— Brief A —
From the layer-read thread below, write out the part starting at "jcsp avatar Sep" up to and including "the ephemeral layer.", word for word.
— Brief B —
List every date in the layer-read thread below that a comment carries.

━━━━━ Passage given

Branch with experimental test: https://github.com/neondatabase/neon/tree/jcsp/layer-map-search-at-image-lsn-2

In that branch, there are some log lines hacked in to record which layers are visited at INFO level. In the test, there is a checkpoint line commented out:

    # Uncomment this checkpoint, and the logs will show getpage requests hitting the image layers we
    # just created.  However, without the checkpoint, getpage requests will hit one InMemoryLayer and
    # one persistent delta layer.
    # env.pageserver.http_client().timeline_checkpoint(tenant_id, timeline_id, wait_until_uploaded=True)

The presence or absence of inmemory layers shouldn't make any difference to whether reads hit an image layer, but apparently it does.

jcsp avatar Sep 27 '24 17:09 jcsp

A cleaner reproducer that uses layer eviction + on-demand downloads to prove which layers are touched by a getpage request: https://github.com/neondatabase/neon/tree/jcsp/layer-map-search-at-image-lsn-3

This test does reads at exactly the LSN of the image layer, but I can also reproduce the issue with some writes between generating the image layer and doing the read, so this is not something that only occurs when reading exactly at the image layer's LSN. I suspect our reads are skipping the image layer until the next time we freeze the ephemeral layer.

jcsp avatar Oct 14 '24 16:10 jcsp

Perhaps this piece of logic is at fault in get_vectored_reconstruct_data_timeline:

                match in_memory_layer {
                    Some(l) => {
                        let lsn_range = l.get_lsn_range().start..cont_lsn;
                        fringe.update(
                            ReadableLayer::InMemoryLayer(l),
                            unmapped_keyspace.clone(),
                            lsn_range,
                        );
                    }

...because lsn_range is being constructed from the absolute start of the layer. Our cont_lsn jumps back to the start of the oldest inmemory layer before we start looking at historic layers at all.

jcsp avatar Oct 15 '24 12:10 jcsp

━━━━━━━━━━
━━━━━ Available data

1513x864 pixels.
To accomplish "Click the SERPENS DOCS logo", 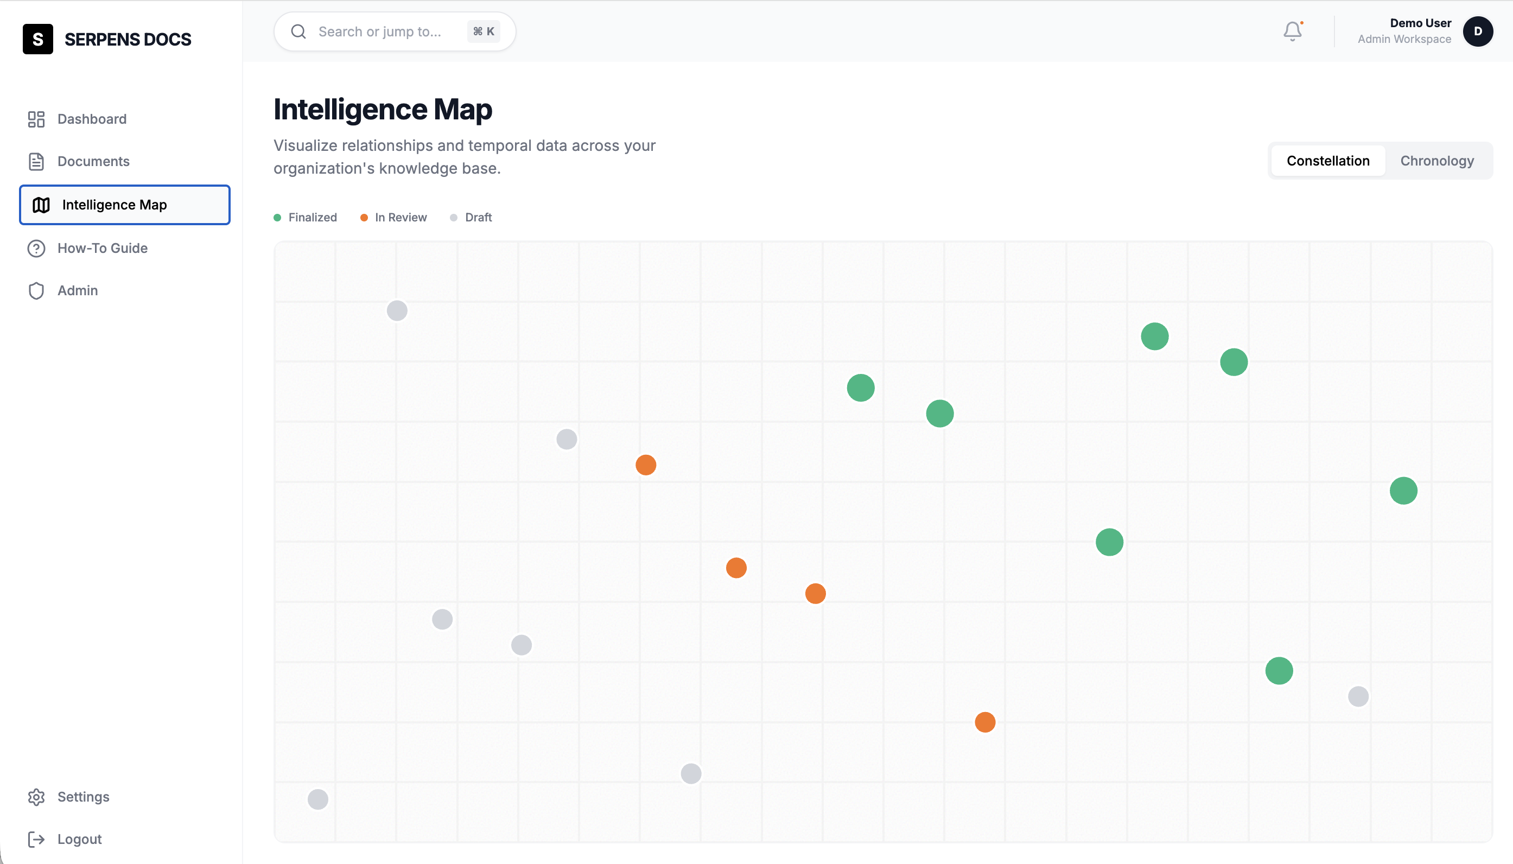I will coord(107,39).
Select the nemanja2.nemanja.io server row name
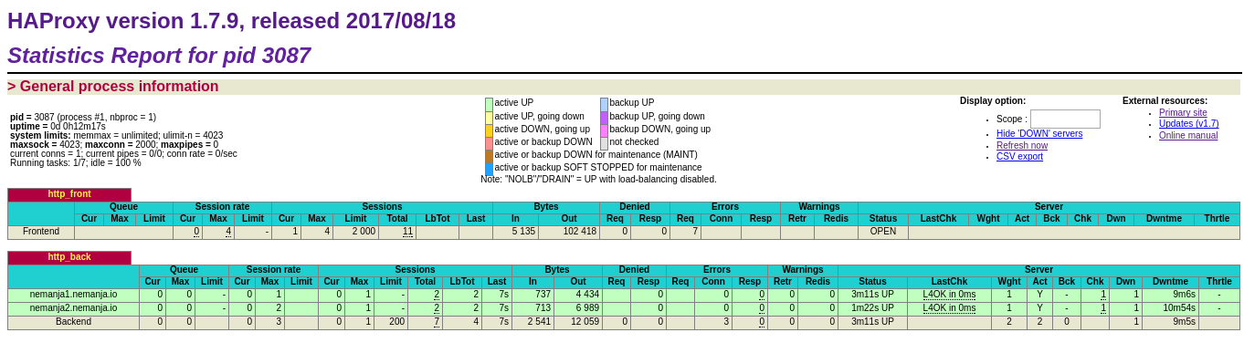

━━━━━━━━━━

— Reply A —
jcsp avatar Sep 27 '24 17:09 jcsp

A cleaner reproducer that uses layer eviction + on-demand downloads to prove which layers are touched by a getpage request: https://github.com/neondatabase/neon/tree/jcsp/layer-map-search-at-image-lsn-3

This test does reads at exactly the LSN of the image layer, but I can also reproduce the issue with some writes between generating the image layer and doing the read, so this is not something that only occurs when reading exactly at the image layer's LSN. I suspect our reads are skipping the image layer until the next time we freeze the ephemeral layer.

— Reply B —
Sep 27 '24
Oct 14 '24
Oct 15 '24